Before assessing the individual elements of the legislation, let’s consider its overall thrust. Did this act about accountability have anything to say about being accountable for better outcomes? For working collaboratively on horizontal files? Did it give deputy ministers the responsibility and flexibility to improve the bottom line? Indeed, did it include any inducements to work pro-actively for improvements?

On the contrary, almost every provision was a further proscription, a more refined behavioural restraint, an intensification of scrutiny to smoke out unknown misdemeanours. And more to the point, the requirements of this regime could be satisfied in a purely negative way — that is, not by actually delivering something good, but by keeping your head down and avoiding blame.

As befits accountability legislation, the FedAA strengthened internal audit requirements in government departments and designated deputy heads as “accounting officers” for their organizations, meaning that they had to account in some way to Parliament for their managerial custodianship. Now, internal auditing is itself a laudable practice — one that that should actually be welcomed by a CEO as a tool for keeping tabs on the organization. However, the actual impact of internal audits on government departments is an area that merits closer study; the decision to conduct an audit by external committees may at least initially have reinforced a tendency to see the function as something to be managed rather than embraced.
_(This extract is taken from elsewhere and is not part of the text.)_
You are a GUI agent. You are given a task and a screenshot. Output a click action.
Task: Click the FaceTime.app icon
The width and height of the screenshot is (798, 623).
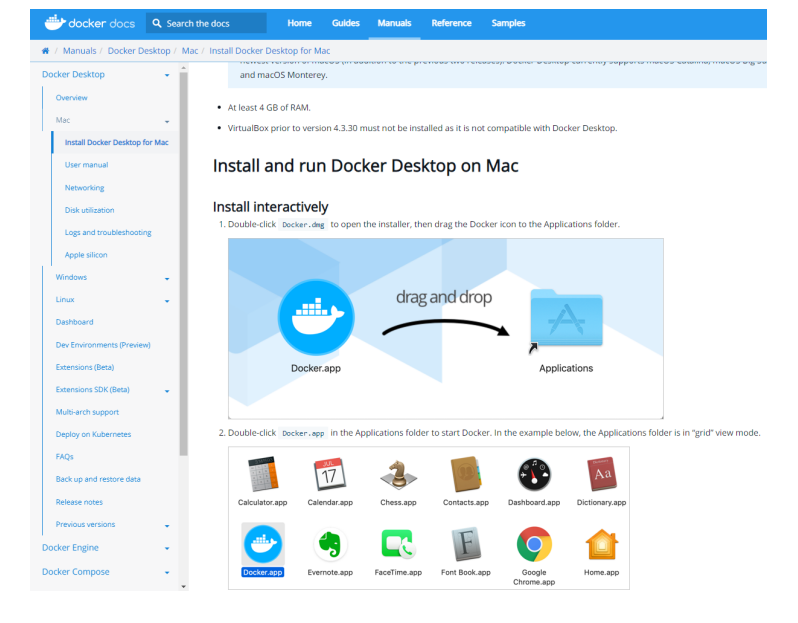tap(397, 545)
As for the accounting officer function, this was evidently structured to minimize the risk of public servants becoming politically accountable to Parliament (itself a defensible goal). Partly for this reason, the responsibility is cast heavily in terms of demonstrating compliance with Treasury Board rules. But again, that is really not an outcome-oriented focus for deputy ministerial accountability, and it is highly unlikely that disregard for Treasury Board requirements was a significant problem in the deputy community. There is also the possibility that it reinforced a siloed focus on one’s own department.

…We need to replace what the FedAA has given us — more detailed rules and more costly and powerful people to oversee them; a chilling effect on public service and engagement with the outside world; and redoubled focus on departmental siloes and accountability conceived as compliance — with a system oversight and accountability that hones in on real risks across the system and that encourages collaboration, innovation and a focus on outcomes. Are public servants accountable for ticking boxes, or for helping the government of the day improve the lives of Canadians in meaningful ways?

If there is a real risk to the effective governance in Canada today, it is the risk that government will not meet these challenges, diminish in relevance, and be beaten at its own game by external providers of goods and services with no mandate to look out for the public interest.